From: Balbir Singh <bsingharora@gmail.com>
To: Li Zhang <zhlcindy@gmail.com>
Cc: akpm@linux-foundation.org, Vlastimil Babka <vbabka@suse.cz>,
mgorman@techsingularity.net,
Michael Ellerman <mpe@ellerman.id.au>,
Anshuman Khandual <khandual@linux.vnet.ibm.com>,
aneesh.kumar@linux.vnet.ibm.com, linux-mm@kvack.org,
linuxppc-dev@lists.ozlabs.org, linux-kernel@vger.kernel.org,
Li Zhang <zhlcindy@linux.vnet.ibm.com>
Subject: Re: [PATCH 0/2] mm: Enable page parallel initialisation for Power
Date: Wed, 9 Mar 2016 15:28:31 +1100 [thread overview]
Message-ID: <56DFA66F.2020002@gmail.com> (raw)
In-Reply-To: <CAD8of+o9zbwae-JM2EtcEnUyZAr43+jQLz1YSVZVKfda+h+Xvg@mail.gmail.com>
On 09/03/16 15:17, Li Zhang wrote:
> On Tue, Mar 8, 2016 at 10:45 PM, Balbir Singh <bsingharora@gmail.com> wrote:
>>
>> On 08/03/16 14:55, Li Zhang wrote:
>>> From: Li Zhang <zhlcindy@linux.vnet.ibm.com>
>>>
>>> Uptream has supported page parallel initialisation for X86 and the
>>> boot time is improved greately. Some tests have been done for Power.
>>>
>>> Here is the result I have done with different memory size.
>>>
>>> * 4GB memory:
>>> boot time is as the following:
>>> with patch vs without patch: 10.4s vs 24.5s
>>> boot time is improved 57%
>>> * 200GB memory:
>>> boot time looks the same with and without patches.
>>> boot time is about 38s
>>> * 32TB memory:
>>> boot time looks the same with and without patches
>>> boot time is about 160s.
>>> The boot time is much shorter than X86 with 24TB memory.

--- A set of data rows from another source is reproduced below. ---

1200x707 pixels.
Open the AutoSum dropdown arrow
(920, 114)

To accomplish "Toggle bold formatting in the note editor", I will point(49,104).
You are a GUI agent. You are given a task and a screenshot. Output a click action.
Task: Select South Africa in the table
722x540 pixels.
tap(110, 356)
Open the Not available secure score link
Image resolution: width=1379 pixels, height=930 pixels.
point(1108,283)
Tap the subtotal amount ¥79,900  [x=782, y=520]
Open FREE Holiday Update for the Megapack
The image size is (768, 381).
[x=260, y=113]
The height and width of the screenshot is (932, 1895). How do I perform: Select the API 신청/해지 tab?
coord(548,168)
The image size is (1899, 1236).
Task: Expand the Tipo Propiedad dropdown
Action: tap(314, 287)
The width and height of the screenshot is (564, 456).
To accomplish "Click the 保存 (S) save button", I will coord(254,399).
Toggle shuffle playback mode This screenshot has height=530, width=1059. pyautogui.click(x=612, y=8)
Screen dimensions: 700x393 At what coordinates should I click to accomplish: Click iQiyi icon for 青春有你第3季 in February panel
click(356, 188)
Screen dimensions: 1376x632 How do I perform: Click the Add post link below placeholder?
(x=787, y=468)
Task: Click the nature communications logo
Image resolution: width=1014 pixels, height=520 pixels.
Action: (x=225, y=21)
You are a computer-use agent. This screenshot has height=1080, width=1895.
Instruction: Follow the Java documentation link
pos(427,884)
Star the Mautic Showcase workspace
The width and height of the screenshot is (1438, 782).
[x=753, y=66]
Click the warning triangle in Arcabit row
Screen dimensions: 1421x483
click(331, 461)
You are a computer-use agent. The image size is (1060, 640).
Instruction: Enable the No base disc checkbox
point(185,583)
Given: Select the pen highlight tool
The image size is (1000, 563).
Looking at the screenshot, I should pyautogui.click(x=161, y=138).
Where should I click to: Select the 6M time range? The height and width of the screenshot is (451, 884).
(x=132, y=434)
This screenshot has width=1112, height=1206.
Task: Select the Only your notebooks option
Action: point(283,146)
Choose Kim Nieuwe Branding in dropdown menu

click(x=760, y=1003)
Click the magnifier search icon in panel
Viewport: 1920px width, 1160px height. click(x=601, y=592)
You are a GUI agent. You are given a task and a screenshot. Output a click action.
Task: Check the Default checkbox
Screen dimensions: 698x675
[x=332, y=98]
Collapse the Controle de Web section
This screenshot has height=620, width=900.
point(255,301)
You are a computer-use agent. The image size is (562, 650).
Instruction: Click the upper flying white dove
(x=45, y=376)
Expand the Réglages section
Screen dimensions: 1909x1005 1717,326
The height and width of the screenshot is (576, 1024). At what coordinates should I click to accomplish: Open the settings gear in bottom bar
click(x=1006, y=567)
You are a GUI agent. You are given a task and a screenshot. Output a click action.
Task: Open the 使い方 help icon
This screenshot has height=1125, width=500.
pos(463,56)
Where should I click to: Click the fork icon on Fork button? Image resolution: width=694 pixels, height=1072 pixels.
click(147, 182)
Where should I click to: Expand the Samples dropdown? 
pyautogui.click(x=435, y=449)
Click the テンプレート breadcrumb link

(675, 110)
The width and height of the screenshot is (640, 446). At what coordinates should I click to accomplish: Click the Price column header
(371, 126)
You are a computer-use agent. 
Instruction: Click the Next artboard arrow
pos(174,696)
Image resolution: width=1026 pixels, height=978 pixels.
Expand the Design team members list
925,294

>>> From community discussion, it costs about 694s for X86 24T system.
>>>
>>> From code view, parallel initialisation improve the performance by
>>> deferring memory initilisation to kswap with N kthreads, it should
>>> improve the performance therotically.
>>>
>>> From the test result, On X86, performance is improved greatly with huge
>>> memory. But on Power platform, it is improved greatly with less than
>>> 100GB memory. For huge memory, it is not improved greatly. But it saves
>>> the time with several threads at least, as the following information
>>> shows(32TB system log):
>>>
>>> [ 22.648169] node 9 initialised, 16607461 pages in 280ms
>>> [ 22.783772] node 3 initialised, 23937243 pages in 410ms
>>> [ 22.858877] node 6 initialised, 29179347 pages in 490ms
>>> [ 22.863252] node 2 initialised, 29179347 pages in 490ms
>>> [ 22.907545] node 0 initialised, 32049614 pages in 540ms
>>> [ 22.920891] node 15 initialised, 32212280 pages in 550ms
>>> [ 22.923236] node 4 initialised, 32306127 pages in 550ms
>>> [ 22.923384] node 12 initialised, 32314319 pages in 550ms
>>> [ 22.924754] node 8 initialised, 32314319 pages in 550ms
>>> [ 22.940780] node 13 initialised, 33353677 pages in 570ms
>>> [ 22.940796] node 11 initialised, 33353677 pages in 570ms
>>> [ 22.941700] node 5 initialised, 33353677 pages in 570ms
>>> [ 22.941721] node 10 initialised, 33353677 pages in 570ms
>>> [ 22.941876] node 7 initialised, 33353677 pages in 570ms
>>> [ 22.944946] node 14 initialised, 33353677 pages in 570ms
>>> [ 22.946063] node 1 initialised, 33345485 pages in 580ms
>>>
>>> It saves the time about 550*16 ms at least, although it can be ignore to compare
>>> the boot time about 160 seconds. What's more, the boot time is much shorter
>>> on Power even without patches than x86 for huge memory machine.
>>>
>>> So this patchset is still necessary to be enabled for Power.
>>>
>>>
> Hi Balbir,
>
> Thanks for your reviewing.
>
>> The patchset looks good, two questions
>>
>> 1. The patchset is still necessary for
>> a. systems with smaller amount of RAM?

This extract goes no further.